= Kerosene Vale =

Kerosene Vale is a historic locality within the City of Lithgow Local Government Area of New South Wales, Australia. Kerosene Vale lies near Lidsdale and Wallerawang. It is considered part of Lidsdale for census purposes. It should not be confused with Hartley Vale, another locality with a history of shale oil production, which is also within the City of Lithgow. The name Kerosene Vale is now only used infrequently.

The area that later became known as Kerosene Vale lies close to the easternmost extent of the traditional lands of Wiradjuri people.

The site of the oil shale mine, retorting, and refining operation was south of Sawyers Swamp. Dr Walter Fawkes Mackenzie (1835-1886) applied for a Mineral Lease of 240ac there in 1866. Erection of the retorts began in early 1867. By mid-1867, Kerosene Vale Oil Works, owned by the Mackenzie brothers, was ready to commence operation.

The equipment and processes of the oil works were described as follows, in a newspaper article in the Sydney Mail of 1 June 1867, The works consisted of a steam engine and boiler, a sawmill and one bench of retorts, together with two 500-gallon wrought iron distillation stills that were heated by superheated steam. The equipment was made by the Newcastle Foundry. In the retorts, broken up torbanite was heated to dull-red heat for around eight hours, driving off the crude oil. The crude oil was then heated in one of the stills, and 'light oils' that were too flammable for lighting purposes were distilled off and stored in separate tanks. After treatment with acid or alkali to remove impurities, the remnant oil was separated into lubricating oils and 'parrafine' (kerosene) in the second still, with the remnant of that process being black pitch. The various oils were then packaged for market.

However, by the early-1870s, thicker outcrops of oil shale had been discovered. The oil works at Kerosene Vale were abandoned and another oil shale mine was opened at a nearby locality that was referred to as 'Bathgate', after the Scottish oil-producing town of Bathgate. 'Bathgate' also lay on Dr Mackenzie's property, about a mile from the Main Western railway line at the point where it passed through the original Marangaroo tunnel.
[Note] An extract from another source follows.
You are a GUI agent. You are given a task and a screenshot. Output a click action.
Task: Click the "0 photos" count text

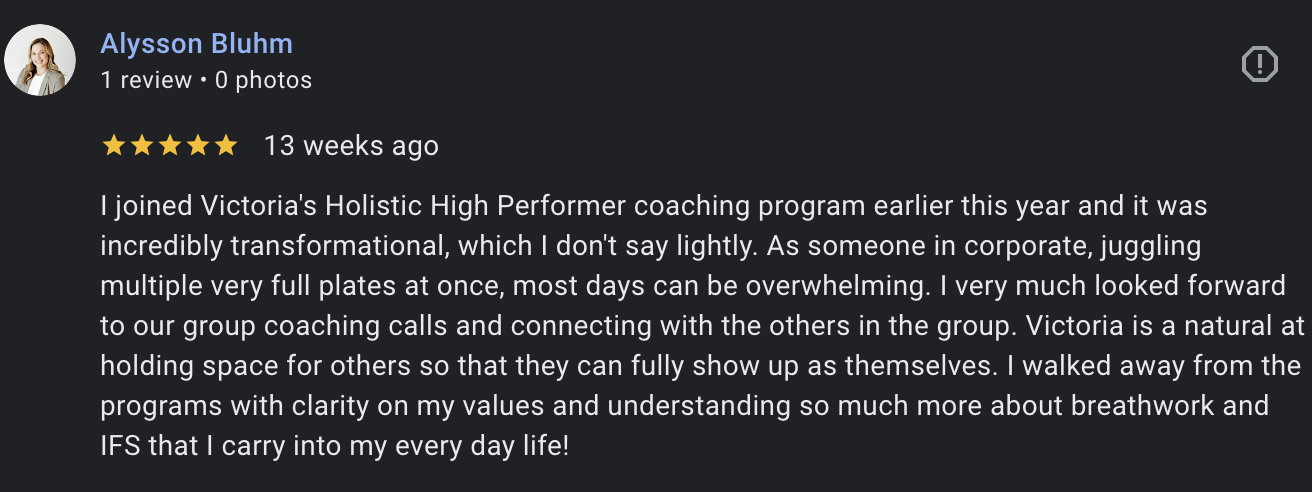click(263, 80)
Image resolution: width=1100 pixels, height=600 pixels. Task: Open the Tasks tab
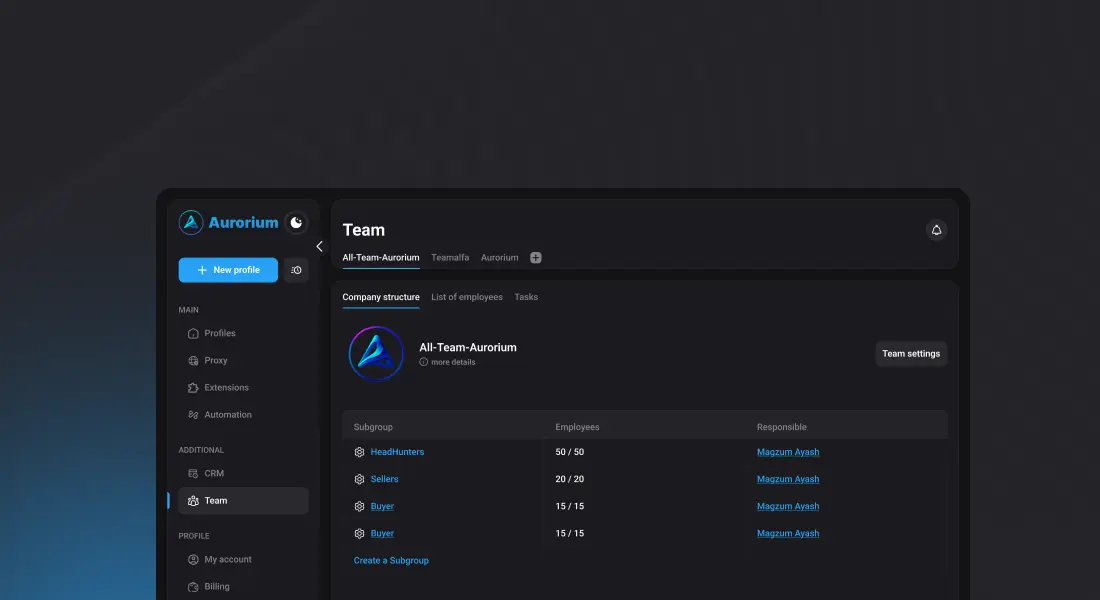[526, 297]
The valley, by then known as Kerosene Vale, was rich river flat country and was being used for cattle grazing.

Kerosene Vale was a peaceful place, noted for its scenery, and was a popular picnic location until at least the late 1940s.

During the early 1950s, Kerosene Vale was the site of a short-lived open-cut colliery. The mine was part of a scheme of the Joint Coal Board, to modernise the coal industry by introducing mechanised mining techniques. The mine effectively closed in 1952, after a bizarre dispute between two rival coal mining companies.
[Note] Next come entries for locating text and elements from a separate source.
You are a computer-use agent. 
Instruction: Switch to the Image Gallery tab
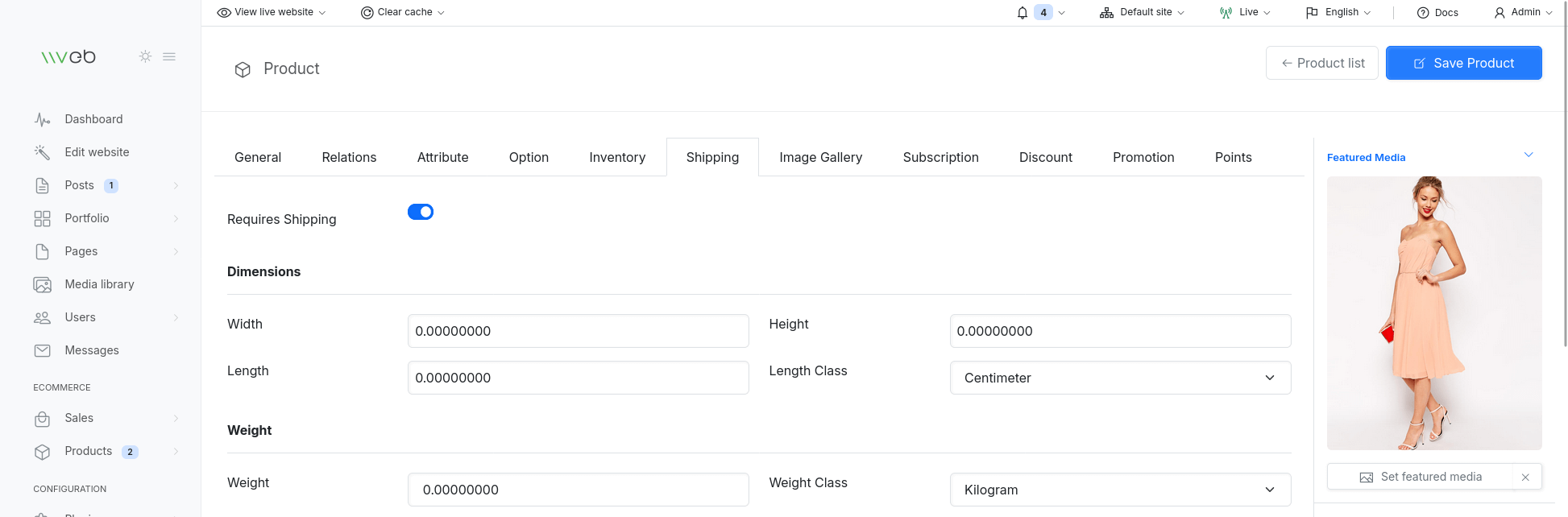tap(820, 157)
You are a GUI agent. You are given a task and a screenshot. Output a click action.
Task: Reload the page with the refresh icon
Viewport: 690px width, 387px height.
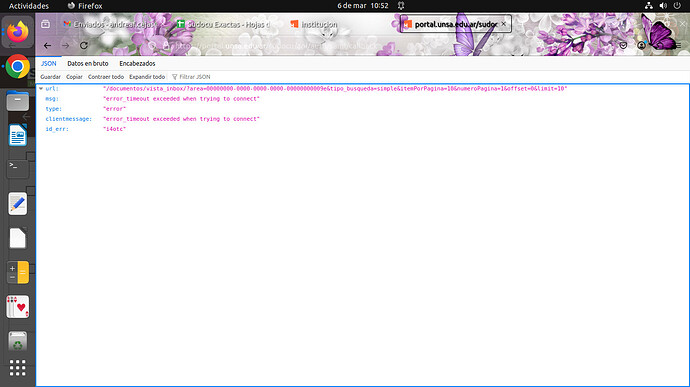84,45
The locality is the site of an ash dump that was used by the former Wallerawang Power Station, first in the form of a wet ash dam and later as a dry ash dump. Kerosene Vale has been extensively altered by open-cut mining waste and the power station ash dump, to such an extent that the locality is no longer agricultural, nor is it any longer noteworthy for its scenic beauty. The site of the old shale workings is now covered by the ash dam.